Kamala Harris represents a series of historic firsts—she will be the first woman vice president, the first Black vice president, and the first Asian American vice president. She’ll also be the first-ever vice president who has devised a comprehensive plan to address climate change—and as the tie-breaking vote in the evenly split Senate, she’ll have plenty of opportunity to fight for the environment. 

Harris’ home state of California has been hammered by longer wildfire seasons, blackouts from extreme heat, and drought. Harris doesn’t shy away from connecting these events to manmade climate change. When I sat down with her in Dubuque, Iowa, a year before she joined the presidential ticket, she was still in the midst of her own presidential campaign. “For me this issue of the climate crisis relates to every aspect of what we do,” she said.

Her remarks to me in October 2019 captured some of the themes that are starting to define the Biden administration’s all-hands-on-deck approach to the climate crisis: It’s not something the Environmental Protection Agency can address alone. “Every branch has a role in this responsibility.” 

Harris’ climate plan didn’t get much attention during her presidential run, but it was impressive: Her vision of the Green New Deal included a staggering economic investment in clean energy and infrastructure. She spoke about the importance of including low-income and communities of color in the fight against pollution and climate change; her Climate Equity Act, introduced first in 2019 with Rep. Alexandria Ocasio-Cortez (D-N.Y.) in 2019, requires that any environmental legislation receive an equity score to assess its impact on frontline communities.

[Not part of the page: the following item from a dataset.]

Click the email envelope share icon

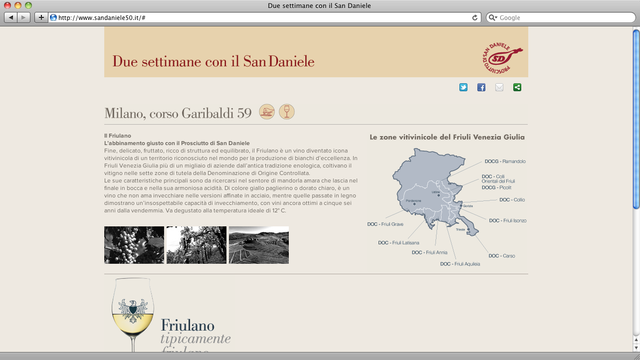(x=499, y=87)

Another theme from my interview with Harris was her insistence that the Department of Justice should investigate and rein in manipulative oil and gas industry practices. Her actual record on that is more mixed: As California attorney general, Harris led an investigation into whether ExxonMobil misled consumers about climate change, but she did not go as far as to issue subpoenas. And although she has at times embellished her history of suing and winning against Big Oil, she has spoken forcefully about holding polluters accountable. “Let’s get them not only in the pocket book, but let’s make sure there are serious penalties for their behaviors,” she said. That means taking aim at the “whole apparatus built around them” that’s built to protect the dominance of fossil fuels. And, she emphasized, that may not just mean the major oil companies, but other players, like gas-reliant utilities. “I think everyone who is part of misinforming the public, misleading the public and false advertising should be held accountable,” she said.